Eu tenho 46 anos e posso dizer que sei bem como era a vida antes da popularização da Internet. Era viver com fichas telefônicas no bolso (depois vieram os cartões de crédito telefônicos); não havia celular e internet em casa, definitivamente, não era uma opção.
Hoje, com tudo isso tão à disposição, fica muito difícil entender COMO é que nós fazíamos pra conseguir estudar, trabalhar e nos relacionar com as pessoas. Imagine ter que esperar que a pessoa estivesse num determinado local (sabido) pra poder falar com ela, já que não havia telefonia móvel, apenas fixa. Namorar pelo telefone era uma graça. Você ocupava o telefone da casa e o povo todo ficava te xingando e reclamando.

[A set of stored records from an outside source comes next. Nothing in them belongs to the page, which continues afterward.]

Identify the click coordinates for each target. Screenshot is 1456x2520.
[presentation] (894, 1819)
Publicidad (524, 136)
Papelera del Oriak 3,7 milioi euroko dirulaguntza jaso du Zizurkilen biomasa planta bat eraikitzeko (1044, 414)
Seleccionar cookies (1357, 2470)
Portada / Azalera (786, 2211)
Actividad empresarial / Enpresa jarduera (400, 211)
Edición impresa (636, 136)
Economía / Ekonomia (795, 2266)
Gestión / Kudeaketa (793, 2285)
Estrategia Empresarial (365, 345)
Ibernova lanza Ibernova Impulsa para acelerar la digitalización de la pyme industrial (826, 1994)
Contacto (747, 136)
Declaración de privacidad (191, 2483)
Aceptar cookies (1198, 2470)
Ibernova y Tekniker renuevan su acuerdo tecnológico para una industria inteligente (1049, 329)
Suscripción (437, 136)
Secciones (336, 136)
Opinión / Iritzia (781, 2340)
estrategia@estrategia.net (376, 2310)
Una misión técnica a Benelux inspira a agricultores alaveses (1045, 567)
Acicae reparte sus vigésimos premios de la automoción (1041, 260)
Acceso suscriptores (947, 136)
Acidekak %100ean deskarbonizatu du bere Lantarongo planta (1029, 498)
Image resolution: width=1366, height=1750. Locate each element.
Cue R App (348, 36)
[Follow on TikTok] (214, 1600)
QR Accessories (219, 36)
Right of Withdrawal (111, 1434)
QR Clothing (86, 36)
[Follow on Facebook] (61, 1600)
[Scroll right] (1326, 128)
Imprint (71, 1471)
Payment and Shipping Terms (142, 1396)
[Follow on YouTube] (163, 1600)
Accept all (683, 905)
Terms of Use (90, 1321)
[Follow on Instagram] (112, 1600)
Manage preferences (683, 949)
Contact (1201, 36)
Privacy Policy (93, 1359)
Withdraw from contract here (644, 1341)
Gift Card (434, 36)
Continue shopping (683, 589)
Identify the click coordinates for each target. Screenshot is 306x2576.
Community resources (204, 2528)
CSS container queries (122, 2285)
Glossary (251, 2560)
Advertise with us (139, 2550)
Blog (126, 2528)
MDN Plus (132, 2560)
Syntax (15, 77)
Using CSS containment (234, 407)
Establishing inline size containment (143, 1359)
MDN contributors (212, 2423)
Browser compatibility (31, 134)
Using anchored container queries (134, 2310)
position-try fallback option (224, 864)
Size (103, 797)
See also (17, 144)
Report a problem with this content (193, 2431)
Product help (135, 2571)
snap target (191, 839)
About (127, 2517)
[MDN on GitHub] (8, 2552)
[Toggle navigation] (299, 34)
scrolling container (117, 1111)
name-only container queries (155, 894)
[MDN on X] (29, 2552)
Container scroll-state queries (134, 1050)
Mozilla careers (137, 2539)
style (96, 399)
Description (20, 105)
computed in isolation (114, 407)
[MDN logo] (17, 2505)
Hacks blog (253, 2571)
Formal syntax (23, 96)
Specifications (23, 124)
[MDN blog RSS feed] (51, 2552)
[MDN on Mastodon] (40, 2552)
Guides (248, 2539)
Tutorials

Mas o hoje virou ontem e o amanhã virou hoje e as novas tecnologias estão aí, facilitando a nossa vida. Mas a que ponto? É sobre isso que este texto pretende tratar.
Estamos na aurora de um novo tempo. A era da comunicação chegou e com ela, seus excessos. Antes, pecava-se pela falta de informação; hoje, pelo excesso. O excesso de informação nos deixou cínicos e sem tempo de sentir empatia pelo próximo. O maior e mais visível reflexo moderno desta constatação é o fenômeno moderno chamado FAKE NEWS, que é o equivalente digital à calúnia e ao linchamento. Mas vamos aos dados:
Hoje, o Facebook conta com mais de dois bilhões de usuários no mundo, sendo 127 milhões apenas no Brasil. Isso representa quanse dois terços da população! Supera inclusive o número de usuários do WhatsApp, com 120 milhões de usuários. Este último alcançou a marca de 1,5 bilhão de usuários ativos por mês: são 60 bilhões de envios todos os dias!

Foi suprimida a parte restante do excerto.